Toutes les questions que l’on peut se poser sur Milan Kundera ont leur réponse dans son œuvre. Toutes les questions sur lui auxquelles nous ne trouvons pas de réponse dans son œuvre sont inutiles, superflues, en tout cas à ses yeux. Rien ne nous empêche de les poser mais, en ce qui concerne la réponse, elle ne vaudra que celle de l’interprétation personnelle. Nous ne pouvons vraiment discuter que de l’œuvre de Milan Kundera, le romancier. C’était exactement son intention, dite et redite, écrite maintes fois.
C‘est ce choix qui a poussé Kundera à disparaître. Dans l’espace public et médiatique, il passait son temps à l’expliquer : Comment se soumettre à la simplification et l’injonction du monde médiatique ? Il ne voulait pas rentrer dans les cases que les médias voulaient lui imposer, c’est-à-dire celles de l’exilé, du dissident, de l’écrivain politique etc. Il entendait se défendre de cette assignation à ce qu’il n’était pas et ne voulait pas être.
Disparaître pour préserver son œuvre, pour la réserver à son public. Pour préserver sa liberté et celle de ses proches. Il voulait s’appartenir. Échapper à soi-même pour être lui-même. Alors, le romancier a disparu, impossible de dire à quel moment, quand et dans quelles circonstances.
Une quantité de brèves et fulgurantes apparitions nourrissent et polluent notre quotidien (aussi fracassantes que nombreuses et futiles),réseaux sociaux aidant. Peu réussissent à maîtriser le temps, encore moins nombreux sont ceux qui ont à dire ou à montrer une œuvre qui traverse le temps et reste ferme.
Même Milan Kundera ne pouvait s’effacer sans aide. Il a fallu le soutien de ses proches, ses amis, ses fidèles, leur complicité. Sa disparition est une œuvre collective. Pour un chantre du roman en tant que quintessence de la civilisation européenne qui pose l’existence de l’individu comme une valeur suprême, c’est un beau paradoxe. L’un parmi tant d’autres.
Qu’y a-t-il d’important pour un romancier ? Écrire et être lu.
Ces deux affaires sont une histoire de solitude, de deux sortes de solitude.
Pour écrire, il ne s’agit pas de négliger le monde, mais de décider quand on en est et à quel moment on s’en extrait pour le reformuler.

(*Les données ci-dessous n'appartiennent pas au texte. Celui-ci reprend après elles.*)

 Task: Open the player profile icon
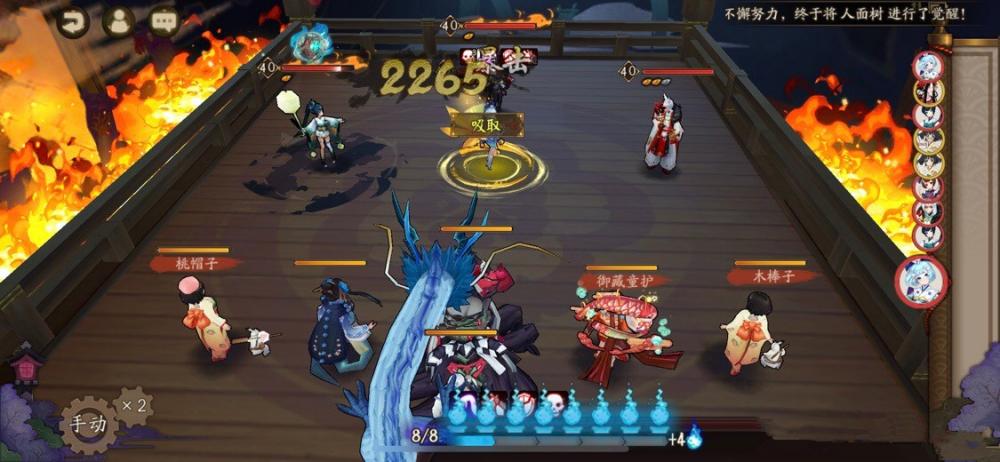(x=119, y=20)
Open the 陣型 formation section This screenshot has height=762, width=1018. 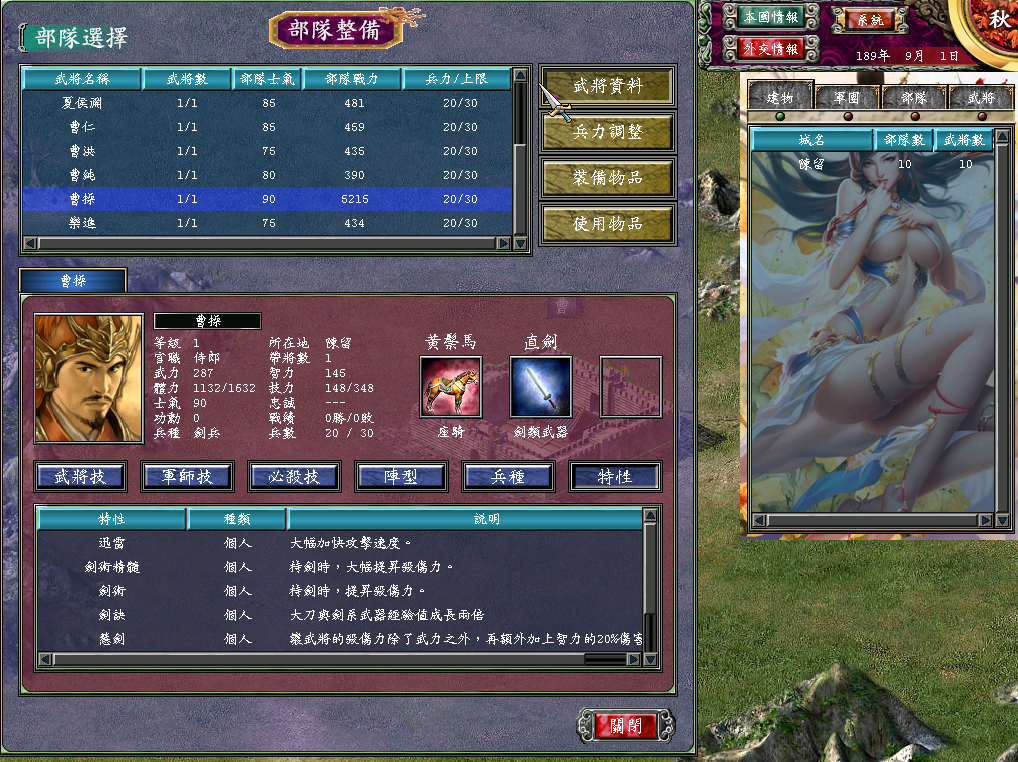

Écrire, cela signifie être immensément seul.
Lire, c’est la solitude de l’abandon de soi pour entrer dans l’univers créé et offert par l’écrivain.
Le lecteur, a priori, est un invité innocent – ce qui n’est peut-être plus le cas au temps des réseaux sociaux qui nous prémâchent tout, des critiques qui n’en sont pas, et des blogs qui nous racontent souvent non seulement ce qui se trouve dans le livre mais aussi ce que l’on doit en penser sans nous permettre d’accéder seuls à cette réflexion ou tirer nos propres conclusions. La solitude du lecteur ne recouvre pas celle de l’auteur. J’énonce là une banalité formidable, mais rappelons tout de même que l’auteur est aussi le maître du temps. Habiter la solitude du lecteur est un véritable défi : l’écrivain propose quelque chose qui va travailler dans l’esprit du lecteur au-delà du temps imparti à la lecture. C’est là que cette solitude habitée se prolonge, persiste dans le divertissement de la vie quotidienne, comme Kundera le développe dans L’Immortalité et Le livre du rire et de l’oubli. Ainsi la solitude de l’auteur et celle du lecteur peuvent-elles persister et se rencontrer dans le monde distrayant et immédiat, hors lecture et hors de l’auteur. Mort, mais absent à la mort.
Milan Kundera nous laisse en héritage une belle orpheline, aussi timide que lui, l’Europe, à qui il a voué un amour pur, profond, inconditionnel mais nullement aveugle. Rarement il était aussi tendre qu’en écrivant sur elle.
Une disparition aussi paradoxale que celle de Milan Kundera est difficile par les temps qui courent, justement à cause de cette vitesse effrénée de notre époque, réjouissons-nous donc de la lenteur et la discrétion de la sienne.